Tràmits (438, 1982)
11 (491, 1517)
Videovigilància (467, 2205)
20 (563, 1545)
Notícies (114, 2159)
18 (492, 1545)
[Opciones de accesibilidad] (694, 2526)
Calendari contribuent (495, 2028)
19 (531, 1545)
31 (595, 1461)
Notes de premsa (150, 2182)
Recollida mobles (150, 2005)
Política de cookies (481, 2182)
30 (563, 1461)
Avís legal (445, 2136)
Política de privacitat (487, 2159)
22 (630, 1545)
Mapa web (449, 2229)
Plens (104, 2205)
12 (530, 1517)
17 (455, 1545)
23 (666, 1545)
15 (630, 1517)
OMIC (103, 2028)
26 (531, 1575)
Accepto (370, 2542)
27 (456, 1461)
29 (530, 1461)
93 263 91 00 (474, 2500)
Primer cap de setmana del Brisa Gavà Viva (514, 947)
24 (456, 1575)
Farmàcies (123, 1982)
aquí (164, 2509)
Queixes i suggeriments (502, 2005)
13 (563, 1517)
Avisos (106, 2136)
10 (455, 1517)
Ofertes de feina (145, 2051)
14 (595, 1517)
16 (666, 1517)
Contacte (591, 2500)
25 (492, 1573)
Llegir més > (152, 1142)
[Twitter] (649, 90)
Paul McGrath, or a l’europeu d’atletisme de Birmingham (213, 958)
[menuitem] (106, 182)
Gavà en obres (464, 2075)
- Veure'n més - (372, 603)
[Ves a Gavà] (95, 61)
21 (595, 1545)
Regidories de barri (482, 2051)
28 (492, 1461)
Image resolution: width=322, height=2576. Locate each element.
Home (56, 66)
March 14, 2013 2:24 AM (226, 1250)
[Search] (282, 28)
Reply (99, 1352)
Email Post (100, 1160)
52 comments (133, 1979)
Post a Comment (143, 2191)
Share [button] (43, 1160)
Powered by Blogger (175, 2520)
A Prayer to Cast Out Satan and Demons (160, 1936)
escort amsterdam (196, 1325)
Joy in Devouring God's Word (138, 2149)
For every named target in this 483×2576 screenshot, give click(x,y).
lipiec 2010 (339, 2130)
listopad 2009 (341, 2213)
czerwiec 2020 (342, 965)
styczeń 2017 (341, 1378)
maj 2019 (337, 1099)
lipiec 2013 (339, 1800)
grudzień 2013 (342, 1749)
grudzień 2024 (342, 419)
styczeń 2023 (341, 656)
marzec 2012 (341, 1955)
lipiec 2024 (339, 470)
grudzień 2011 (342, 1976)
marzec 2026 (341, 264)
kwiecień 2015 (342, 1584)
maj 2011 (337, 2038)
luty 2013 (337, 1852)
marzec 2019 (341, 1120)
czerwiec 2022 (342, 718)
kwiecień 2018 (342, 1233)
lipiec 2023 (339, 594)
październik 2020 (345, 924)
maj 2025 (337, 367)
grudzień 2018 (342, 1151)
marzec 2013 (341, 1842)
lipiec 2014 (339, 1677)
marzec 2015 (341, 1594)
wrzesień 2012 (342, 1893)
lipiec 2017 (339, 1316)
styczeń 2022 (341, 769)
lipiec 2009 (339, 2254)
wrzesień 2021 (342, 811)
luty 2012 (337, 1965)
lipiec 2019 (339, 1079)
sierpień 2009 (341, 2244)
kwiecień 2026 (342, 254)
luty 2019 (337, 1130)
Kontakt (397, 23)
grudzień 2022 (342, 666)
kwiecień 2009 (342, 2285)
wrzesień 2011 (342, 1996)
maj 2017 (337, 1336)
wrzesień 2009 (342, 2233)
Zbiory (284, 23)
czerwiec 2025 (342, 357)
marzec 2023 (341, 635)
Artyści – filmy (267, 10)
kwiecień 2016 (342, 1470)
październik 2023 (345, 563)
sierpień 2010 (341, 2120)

- - - - -

▸ Exercise
Of all the entries above, retype exactly the lines from the line with "[Twitter] (649, 90)" to the line with "grudzień 2013 (342, 1749)", both included, and no others.

▸ Response to the task
[Twitter] (649, 90)
Paul McGrath, or a l’europeu d’atletisme de Birmingham (213, 958)
[menuitem] (106, 182)
Gavà en obres (464, 2075)
- Veure'n més - (372, 603)
[Ves a Gavà] (95, 61)
21 (595, 1545)
Regidories de barri (482, 2051)
28 (492, 1461)
Image resolution: width=322, height=2576. Locate each element.
Home (56, 66)
March 14, 2013 2:24 AM (226, 1250)
[Search] (282, 28)
Reply (99, 1352)
Email Post (100, 1160)
52 comments (133, 1979)
Post a Comment (143, 2191)
Share [button] (43, 1160)
Powered by Blogger (175, 2520)
A Prayer to Cast Out Satan and Demons (160, 1936)
escort amsterdam (196, 1325)
Joy in Devouring God's Word (138, 2149)
For every named target in this 483×2576 screenshot, give click(x,y).
lipiec 2010 (339, 2130)
listopad 2009 (341, 2213)
czerwiec 2020 (342, 965)
styczeń 2017 (341, 1378)
maj 2019 (337, 1099)
lipiec 2013 (339, 1800)
grudzień 2013 (342, 1749)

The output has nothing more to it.